[erlang-questions] how: prefix matching on external term format
Paul Mineiro
paul-trapexit@REDACTED
Mon Jun 9 06:44:01 CEST 2008
Hey, I have an initial release on google code:
http://code.google.com/p/tcerl/
I'm just now starting on integration with mnesia so there will be
additional changes as problems are exposed via that experience. In the
interim I'm very interested in feedback from mnesia / dets experts.
Thanks,
-- p
On Wed, 4 Jun 2008, Paul Mineiro wrote:
> Oh hey since there's interest, I got this working by forking
> erl_compare_ext and adding special tags for smallest and largest erlang
> term. My original fear of forking was unfounded since 1) the canonical
> erl_compare_ext has several bugs and 2) the canonical erl_compare_ext does
> not support ERL_NEW_FLOAT_EXT. That last one was pretty funny since my
> main fear of forking was missing out on new type tags. Well, the
> directory *does* say "legacy" ...
>
> I'm in the end game now, within a week I should have something on google
> code that sports the same interface as dets but supports ordered_set and
> ordered_bag (and 8EB [9.22e18 bytes] byte file size limit).
>
> -- p
>
> On Wed, 4 Jun 2008, Scott Lystig Fritchie wrote:
>
> > Paul Mineiro <paul-trapexit@REDACTED> wrote:
> >
> > pm> so i've envisioned the following choices:
> >
> > Hrm, I wonder if it's a viable option to avoid the official Erlang
> > external format? If I recall correctly(*), any tuple stored in ETS is
> > not serialized using the external term format. Instead, the tuple is
> > copied into a separate heap. That heap is big enough to store only the
> > tuple. But the data inside that heap uses the same tagged pointer
> > scheme as any Erlang term inside a process's heap, so all the term
> > comparison macros & functions work, regardless of type (process heap or
> > ETS mini-heap).
> >
> > (*) If I'm wrong, someone please yell loudly at me and the list.
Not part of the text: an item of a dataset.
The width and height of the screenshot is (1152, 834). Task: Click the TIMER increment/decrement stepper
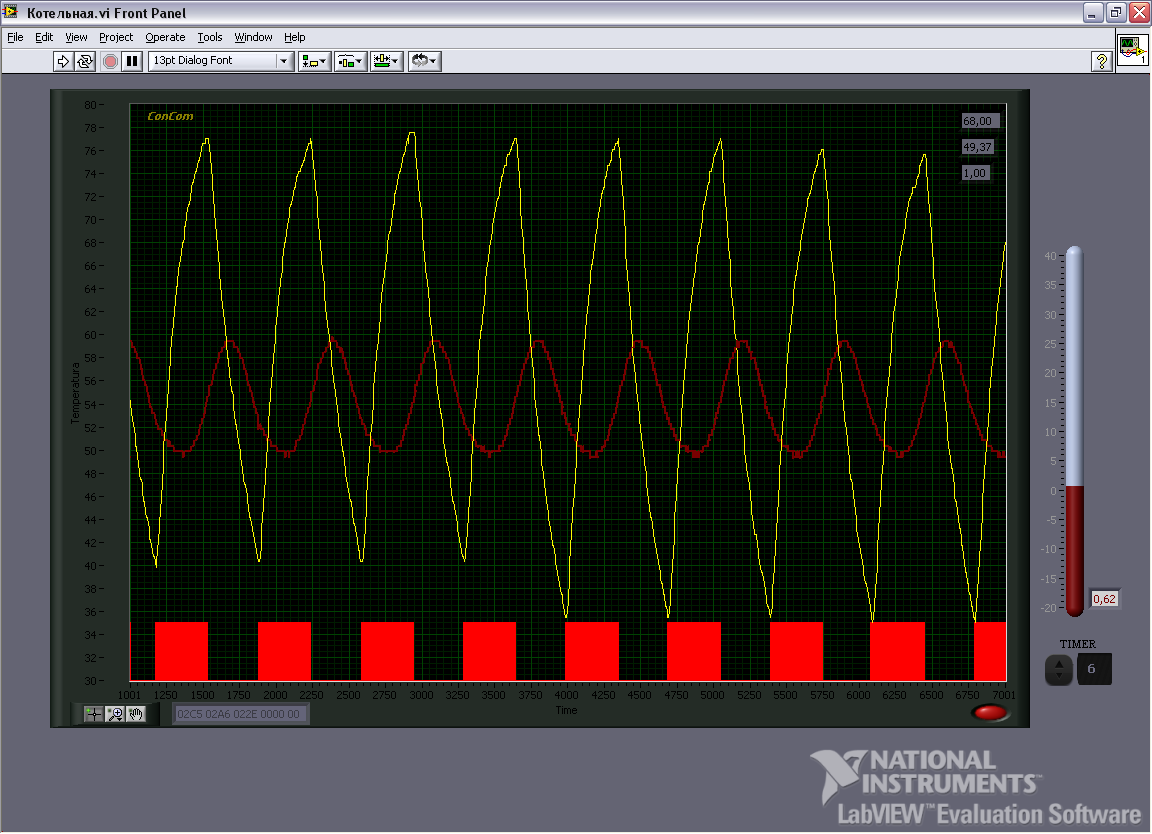[x=1058, y=669]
I
> > wouldn't want the falsehood to live unrefuted forever.
> >
> > If my memory is correct, then storing an ETS mini-heap onto disk will
> > suffer from pointer offset problems: the VM's tagged pointers for use in
> > RAM won't point to the necessary byte offset within a file on disk. The
> > simplest (?) kludge would be to write an ETS mini-heap with all pointers
> > rewritten to be relative to the start of the mini-heap, and then re-set
> > those pointers to RAM-valid values after reading from disk but before
> > any comparisons. (Simplest = avoid reimplementing term comparison and
> > match spec functions.)
> >
> > -Scott
> >
>
> In an artificial world, only extremists live naturally.
>
> -- Paul Graham
>
In an artificial world, only extremists live naturally.